Oncologist Answers Most Common Questions About Cell Therapy
A UF Health oncologist answers the most common questions about cell therapy, from who qualifies to how it differs from chemotherapy.
Dr. Muhammad Tariq, a hematology oncologist at the University of Florida Health, works at the forefront of cell therapy — one of the fastest-evolving areas in cancer treatment. As more patients are diagnosed with blood cancers and other malignancies, questions about this innovative approach to fighting cancer are becoming increasingly common. Dr. Tariq sat down with CURE® to break down what cell therapy is, who it helps, and what patients need to know before starting treatment.
Cure: What is cell therapy, and how does it help the body's immune system fight cancer?
Tariq: Cell therapies are new types of cancer treatments in which live immune cells are taken from either the patient's own body or from a donor, then genetically engineered to fight a specific type of cancer. Once returned to the body, these engineered cells activate the immune system and specifically target cancer cells — the very cells that are normally not responding to chemotherapy or other drugs.
Which cancers currently have approved cell therapy treatments?
Right now, cell therapy approvals are mainly in blood cancers: B-cell lymphomas, B-acute lymphoblastic leukemia (B-ALL), and multiple myeloma. We also have approvals in two solid tumors — melanoma, using a treatment called tumor-infiltrating lymphocytes (TIL), and synovial sarcoma. In blood cancers, we have four approved products for diffuse large B-cell lymphoma, three for B-ALL, and two for multiple myeloma. For melanoma and synovial sarcoma, there is currently one approved product each. These therapies are approved both in the second line of treatment and in later lines, meaning patients who have already tried other therapies may still be candidates.
Who may be a candidate for cell therapy, and how do doctors determine whether it is the right treatment option?
Patients who do not respond well to chemotherapy, or who relapse within the first year of receiving it, are candidates for cell therapy. Their primary doctor should refer them to a cell therapy center promptly, because the process requires a great deal of planning — from insurance approval to cell collection to sending the cells to a manufacturing company, which can take anywhere from two to six weeks. That is why timely referral is so important. All patients with blood cancer should ask their doctors about approved cell therapy options as well as any available clinical trials. We currently have trials underway in acute myeloid leukemia, breast cancer, GI cancers, pancreatic cancer, and brain tumors, so there may be options even beyond currently approved treatments.
Is cell therapy typically used as an initial treatment, or is it considered after other therapies have been tried?
Currently, cell therapy is used as a second-line or later treatment. Patients typically receive chemotherapy first, and if it does not work — or if they relapse shortly after — they become potential candidates for CAR-T or other cell therapies. There are clinical trials exploring the use of cell therapy in frontline settings, but those still involve receiving one or two cycles of chemotherapy first, largely because cell therapy takes time to manufacture and it is critical to keep the disease in control while patients are waiting. Official FDA approval for frontline use does not yet exist, and results from those trials are still pending.
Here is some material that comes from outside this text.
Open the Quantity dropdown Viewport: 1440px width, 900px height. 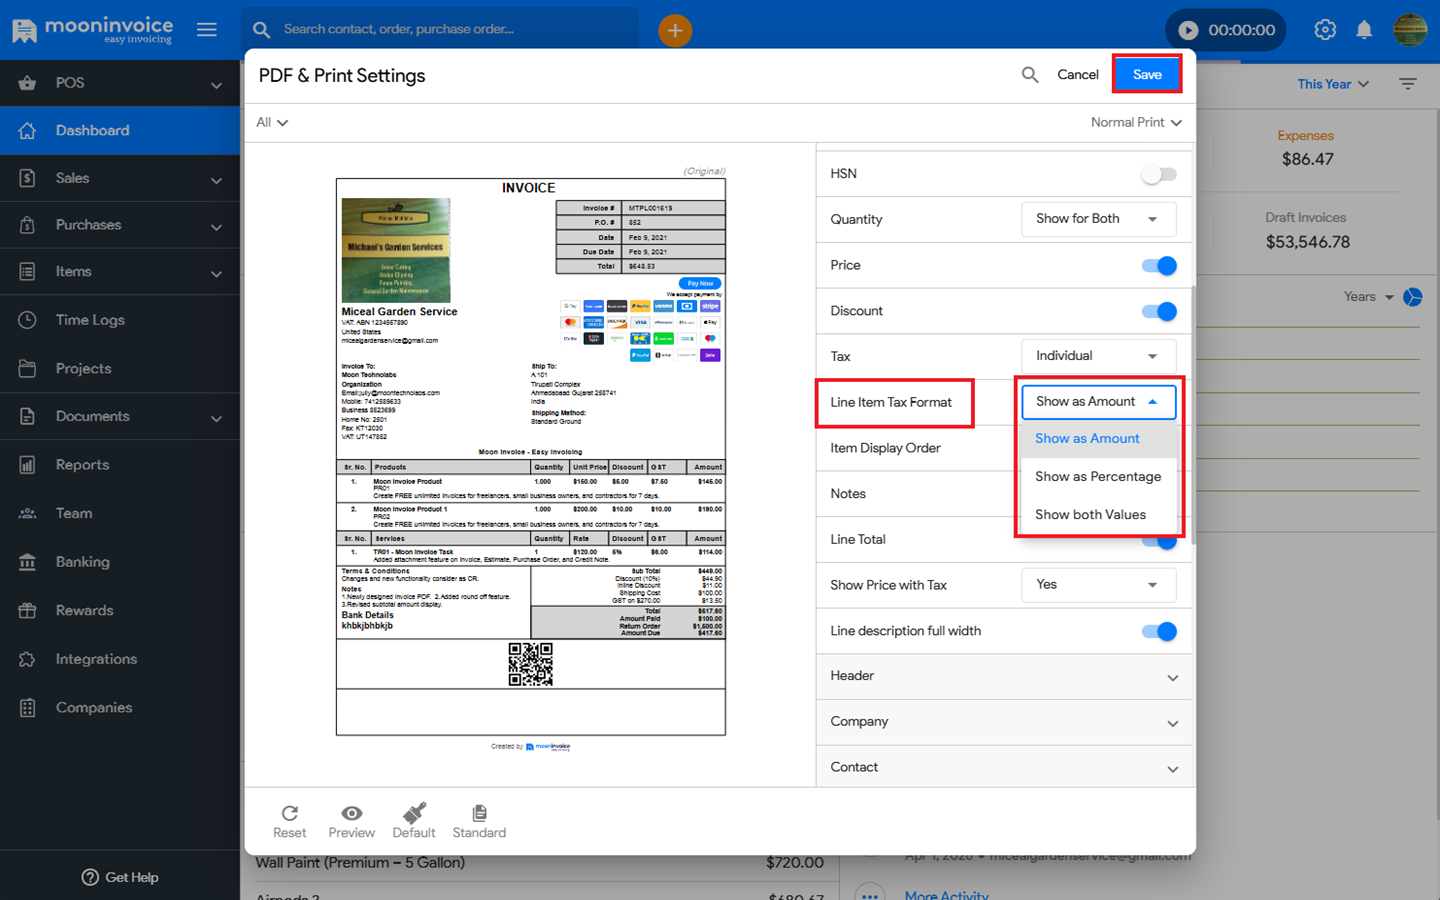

How does cell therapy differ from other cancer treatments like chemotherapy, radiation, and immunotherapy?
The most important difference is that cell therapy uses living drugs. In CAR-T cell therapy, T cells are collected and a new receptor is genetically engineered onto their surface, allowing them to recognize and attack cancer cells. In melanoma treatment, tumor-infiltrating lymphocytes — white cells that naturally fight the tumor — are harvested, expanded in a lab, and given back to the patient. Before receiving any of these cell therapies, patients first undergo a process called lymphodepletion using chemotherapy agents, which prepares the body to receive the new cells. Those live cells then expand inside the body and specifically target cancer cells. Because it is a living treatment that can persist in the body, cell therapy is generally a one-time infusion — a significant distinction from traditional chemotherapy, which must be given repeatedly at regular intervals since its effects do not last on their own.